This study tested the hypothesis that genetics plays a key role in the agenesis of the third molars using the genetic model of twins. Martin et al. have pointed out that usually before starting to look for quantitative trait loci (QTLs) for complex traits, it is worthwhile to show that there is a significant component of genetic variation present²⁸. The results of our study revealed several findings that were different from other studies.

First, examination of the effect of sex on the agenesis of the third molar has been the subject of debate in previous studies. Kruger et al. revealed that females had higher values of third molar agenesis than males²⁹. In contrast, the present study showed that the frequency of the third molar agenesis in males and females was almost the same, and these results were in agreement with a study from Alam et al., which reported that third molar agenesis was not influenced by sex³⁰. This could be due to the differences in the populations.

Moreover, the previous findings in the evaluation of the distribution of the missing teeth in the maxilla and in the mandible are confusing. Sisman reported that maxillary lateral incisors were the most frequently absent teeth (27.95%)³¹. In contrast, the study by Chung reported that the agenesis of the mandibular second bicuspid was the most frequently observed in Koreans³². Also, a recent study showed that heritability estimates for the third molars had a tendency to be higher in the maxilla than in the mandible.
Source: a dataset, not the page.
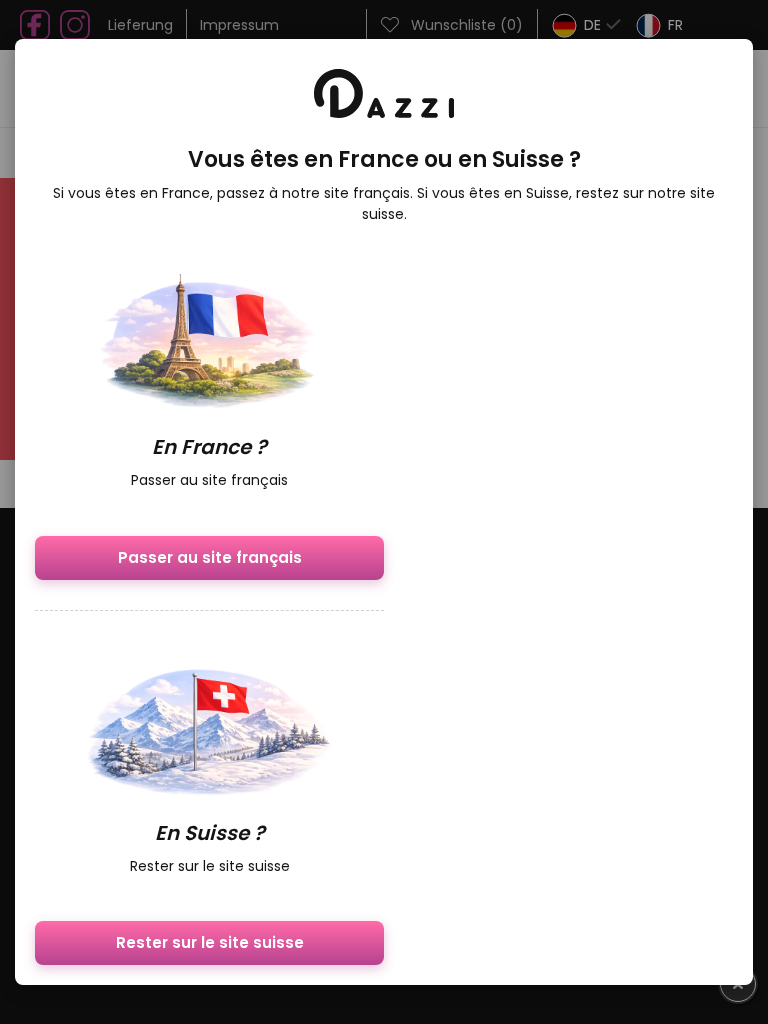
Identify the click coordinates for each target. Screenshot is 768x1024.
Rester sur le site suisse (210, 942)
In addition to these findings, Sujon et al. revealed that third molar agenesis was more common on the right side than on the left⁶. This tendency was also observed in our study but did not have statistical significance and was in agreement with the study of Silva Meza R., who did not find any differences between missing teeth on the right and left sides³³. These disparities may reflect different environmental effects.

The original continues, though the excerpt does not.